This is a truly revolutionary approach to bread baking: Take the needed amount of dough from the refrigerator, shape it, leave it to rest, then pop it in the oven and let it bake while you’re preparing the rest of the meal. By not kneading the dough but instead mixing the dough in bulk, refrigerating it, and using it as needed over time, you’ll truly be able to make this bread in five minutes a day. Well, five minutes hands-on time (excluding resting and oven time).
This dough is made with nothing but all-purpose flour, yeast, salt, and water, and it’s the easiest thing to handle, shape, and bake. This white dough can be used to make a boule, baguette, bâtard, ciabatta, couronne, crusty white sandwich loaf, Pullman sandwich loaf, and soft dinner rolls. We chose an artisan free-form loaf that the French call a boule (pronounced “bool” and meaning “ball”) as the basic model for this bread.–Jeff Hertzberg and Zoë François
LC 5 Minutes Note
Okay, so the bread actually takes more than 5 minutes to bake. But 5 minutes hands-on time? Please. That’s nothing. Nothing short of a miracle, that is.
Special Equipment: Pizza peel (or a baking sheet turned upside down); baking stone
5-Minute Artisan Bread Recipe
- Quick Glance
- 10 M
- 5 H
- Four 1-pound loaves
- 3 cups (24 ounces) water, plus more for the broiler tray
- 1 tablespoon (.35 ounce) granulated yeast (active dry, instant, quick rise, or bread machine is fine)
- 1 to 1 1/2 tablespoons (.6 to .9 ounce) kosher or other coarse salt, to taste
- 6 1/2 cups (2 pounds) unbleached all-purpose flour, measured by the scoop-and-sweep method
- Cornmeal, for dusting (optional)
- 1. Warm the 3 cups water slightly. It should feel just slightly warmer than body temperature, about 100°F (38°C). In the large bowl of a standing mixer or a 6-quart container with a lid, mix the yeast, water, and salt. Don’t worry about getting the yeast to dissolve. Add the flour all at once, then use a spoon or stand mixer to mix until the flour is completely incorporated into the blobby dough that forms. (If you’re hand-mixing the dough and it becomes too difficult to incorporate all the flour with the spoon, just use very wet hands to press the mixture together.) Don’t knead the dough! It isn’t necessary. You’re finished when everything is uniformly moist, without dry patches. This is achieved in a matter of minutes, and will yield a dough that’s wet and loose enough to conform to the shape of its container.
- 2. Loosely cover the container and allow the dough to rise at room temperature until it begins to collapse or at least flattens on the top, about 2 hours. (Relax. You don’t need to monitor the doubling or tripling of its volume as you do with traditional recipes.)
- 3. After 2 hours, refrigerate the dough and use it within 14 days.

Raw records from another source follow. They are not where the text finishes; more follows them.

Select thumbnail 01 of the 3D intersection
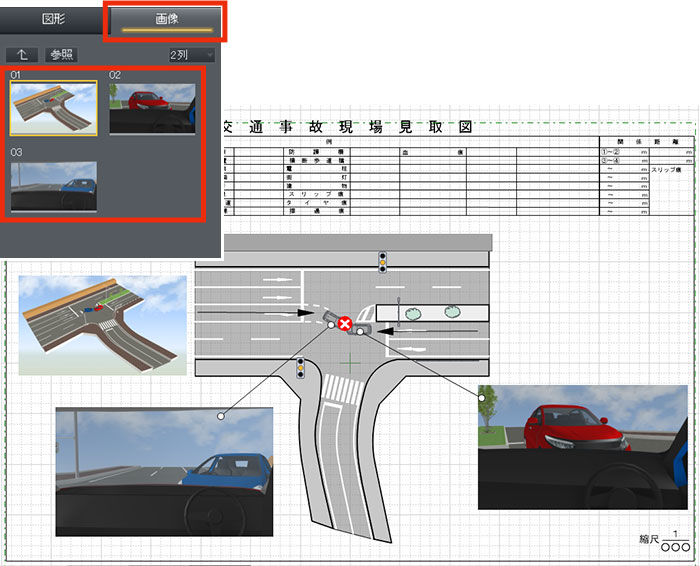tap(53, 108)
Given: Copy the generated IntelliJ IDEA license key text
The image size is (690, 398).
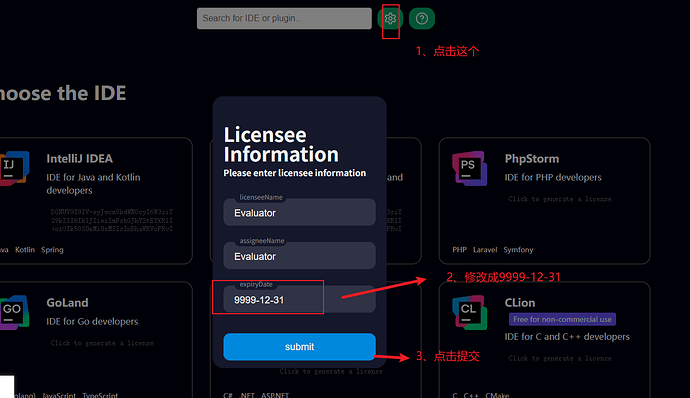Looking at the screenshot, I should 112,220.
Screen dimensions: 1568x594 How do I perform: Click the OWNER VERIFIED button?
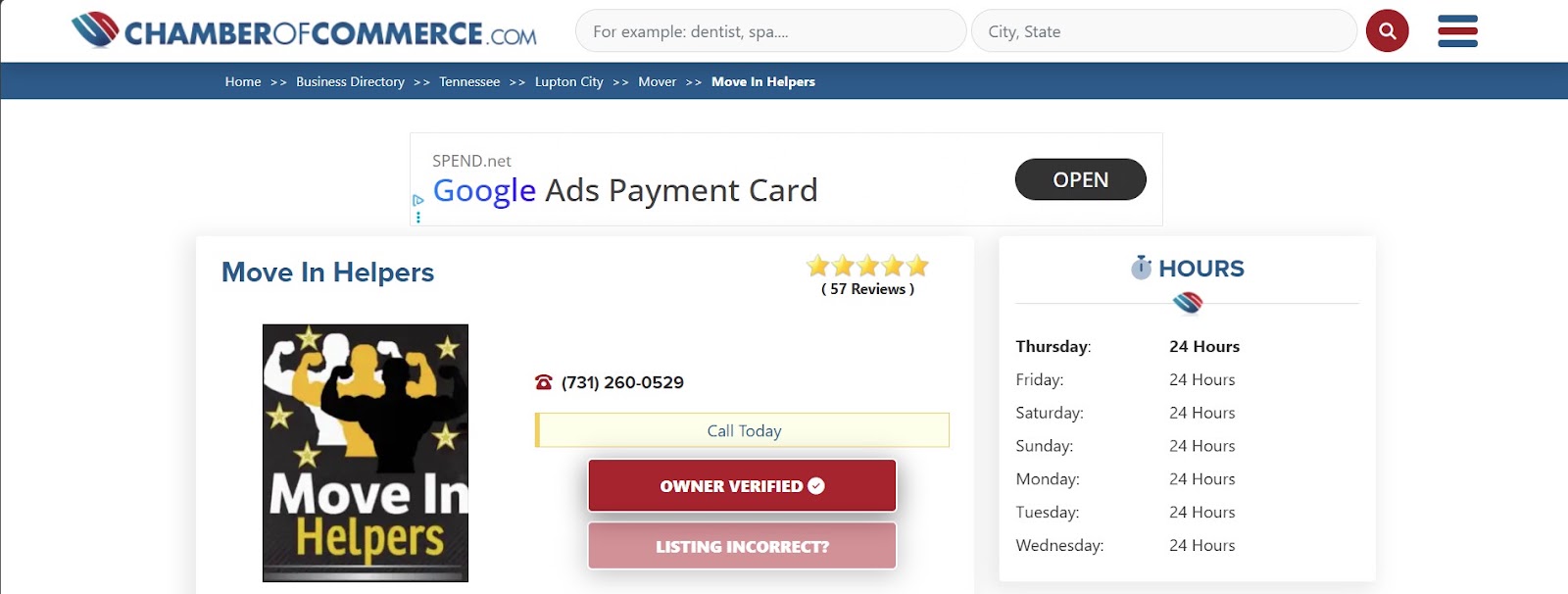click(742, 485)
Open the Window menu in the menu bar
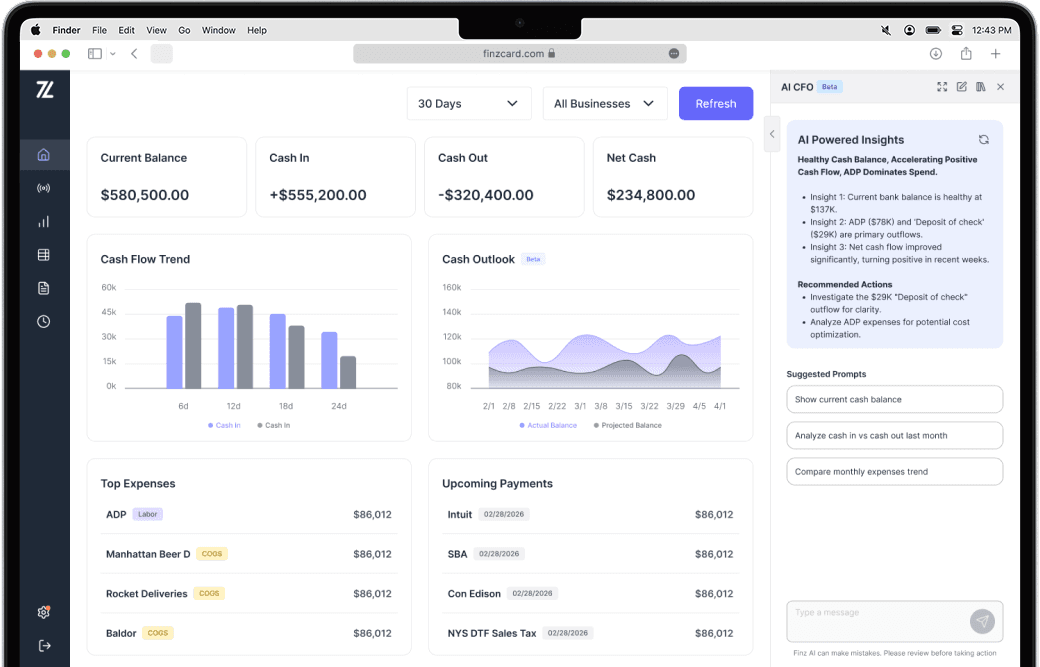The height and width of the screenshot is (667, 1040). (x=218, y=30)
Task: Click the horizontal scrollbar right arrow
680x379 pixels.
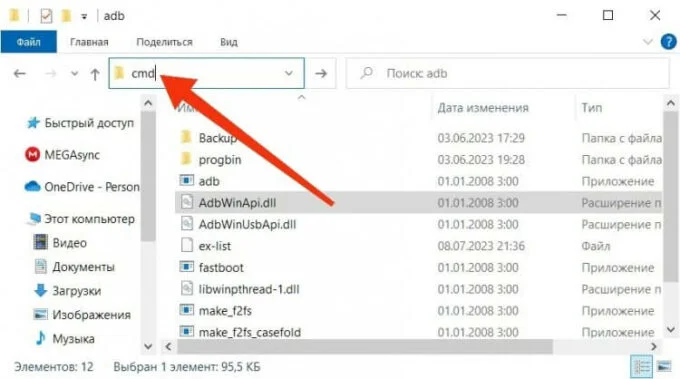Action: click(654, 346)
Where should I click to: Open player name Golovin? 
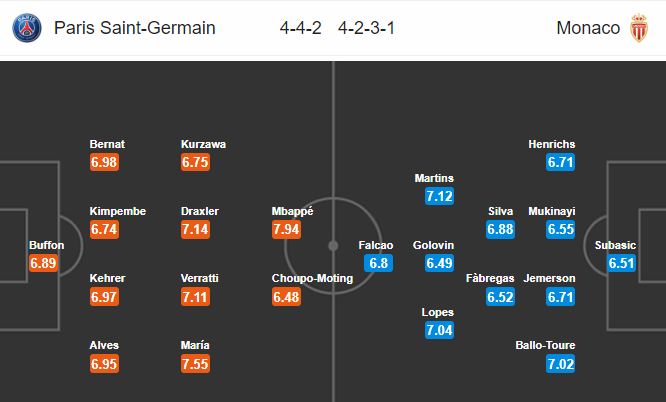[433, 245]
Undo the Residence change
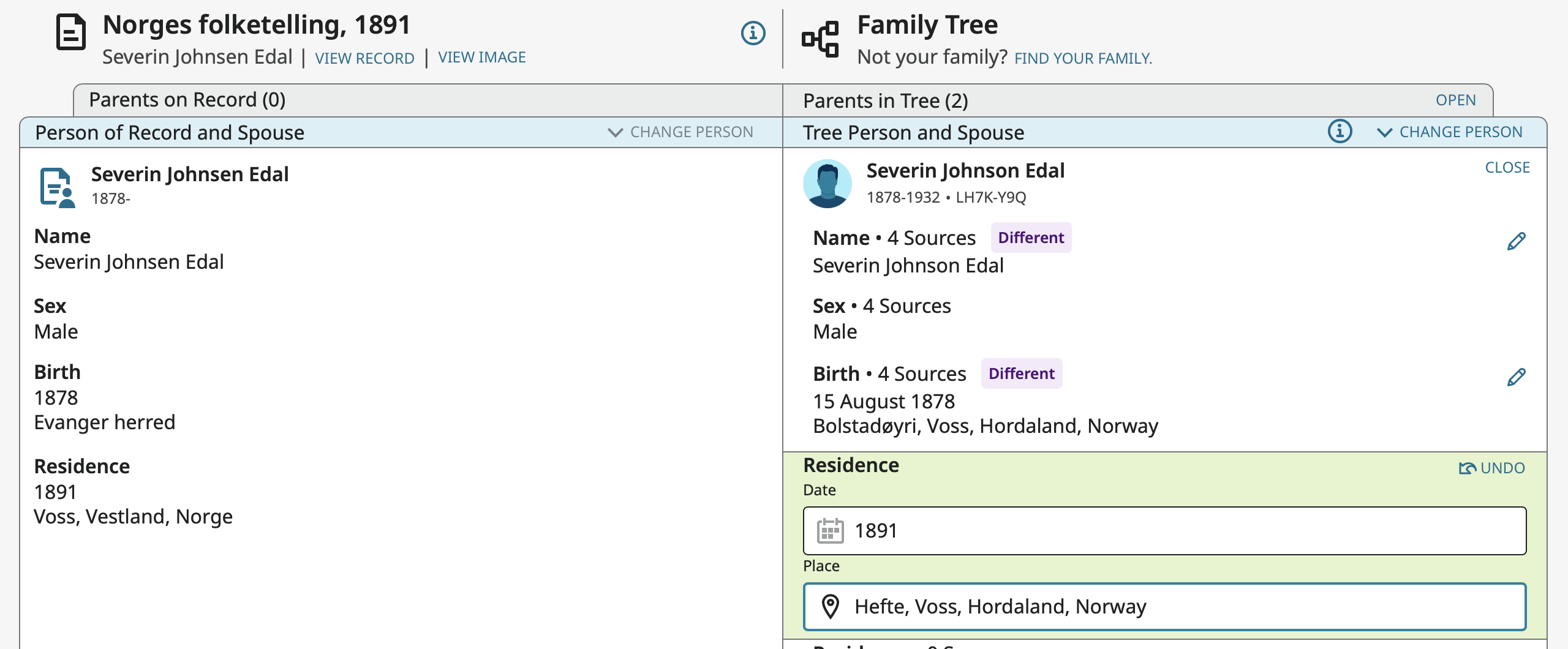1568x649 pixels. (x=1491, y=468)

If your container isn’t vented, allow the gases to escape by leaving the lid or cover open a crack for the first couple days in the fridge; after that you can seal it. (You can use the dough anytime after the initial 2-hour rise, although the refrigerated wet dough is less sticky and easier to work with than dough at room temperature, so it’s best to refrigerate the dough overnight before handling it. Once refrigerated, the dough will seem to have shrunk back upon itself as though it will never rise again—that’s normal. Whatever you do, do not punch down this dough. You’re trying to retain as much gas in the dough as possible, and punching it down knocks gas out and results in denser loaves.)

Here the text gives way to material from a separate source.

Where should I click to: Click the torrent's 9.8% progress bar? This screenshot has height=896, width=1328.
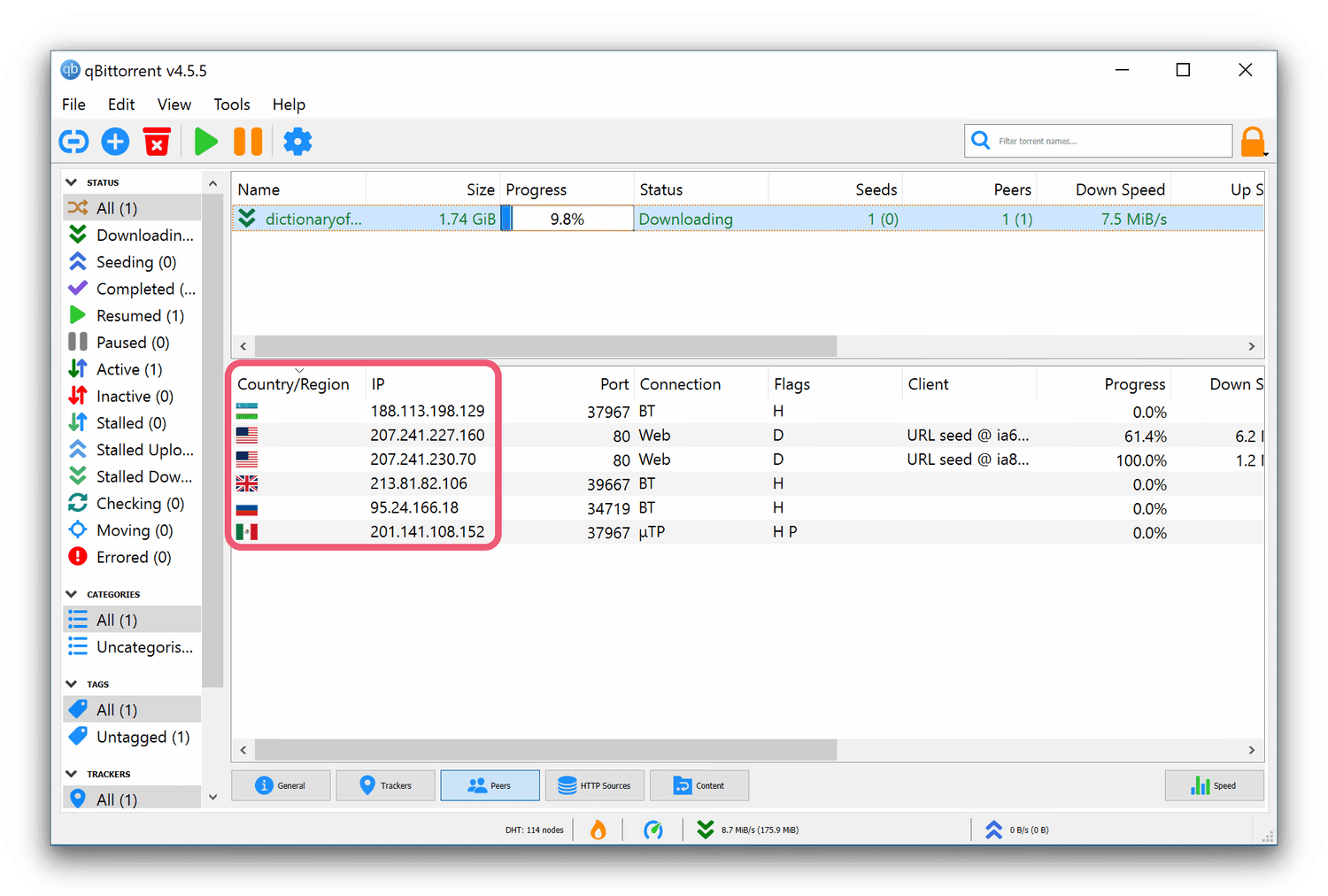[x=567, y=219]
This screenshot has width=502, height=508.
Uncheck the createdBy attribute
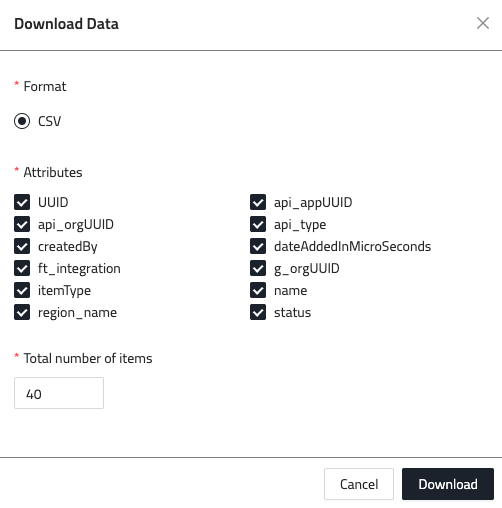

- 4. The day you wish to bake, dust a pizza peel or a baking sheet turned upside down with cornmeal or line it with parchment paper. Cut off a 1-pound piece of dough with a serrated knife or kitchen shears. Hold the dough in your hands and add more flour as needed so it doesn’t stick to your hands. (What you’re trying to do is surround the surface of the dough with flour so that it can be handled. Resist the temptation to get rid of all the stickiness by incorporating the flour into the dough.) Gently stretch the surface of the dough, tucking the ends underneath the ball and rotating it a quarter turn as you go. Most of the dusting flour will fall off, and that’s okay; it’s not intended to be incorporated into the dough. The bottom of the ball of dough may appear to be a collection of bunched ends, but it will flatten out and adhere during resting and baking. The properly shaped loaf will be smooth and cohesive and the entire shaping process should take no more than 20 to 40 seconds—don’t work the dough any longer or your loaves may be dense. Place the shaped ball of dough on the prepared pizza peel and let it rest for about 40 minutes. It doesn’t need to be covered. You may not see much rise during this period, but don’t fret. It will rise much more during baking.
- 5. Preheat the oven to 450°F for at least 20 to 30 minutes. Preheat a baking stone on a middle rack for at least 20 to 30 minutes. Place an empty metal broiler tray on any rack that won’t interfere with the rising bread. (Do not use a glass pan as it’s likely to shatter.)
- 6. Dust the top of the raised loaf liberally with flour and, using a serrated bread knife, slash a 1/2-inch-deep cross or tic-tac-toe pattern in the top. There’s no need to dust the flour off the loaf.
- 7. Place the tip of the peel in the oven a few inches beyond where you want the bread to land. Give the peel a few quick forward-and-back jiggles and then sharply pull it out from under the loaf. Quickly but carefully pour about 1 cup hot water into the broiler tray and close the oven door to trap the steam. Bake for a total of 20 to 35 minutes, until the crust is richly browned and firm to the touch. (Because the dough is so wet, there is little risk of drying out the interior, despite the dark crust.) A perfectly baked loaf will audibly crackle, or “sing,” when initially exposed to room temperature. Let the loaf cool completely, preferably on a wire rack for the best flavor, texture, and slicing. The crust may initially soften, but will firm when cooled.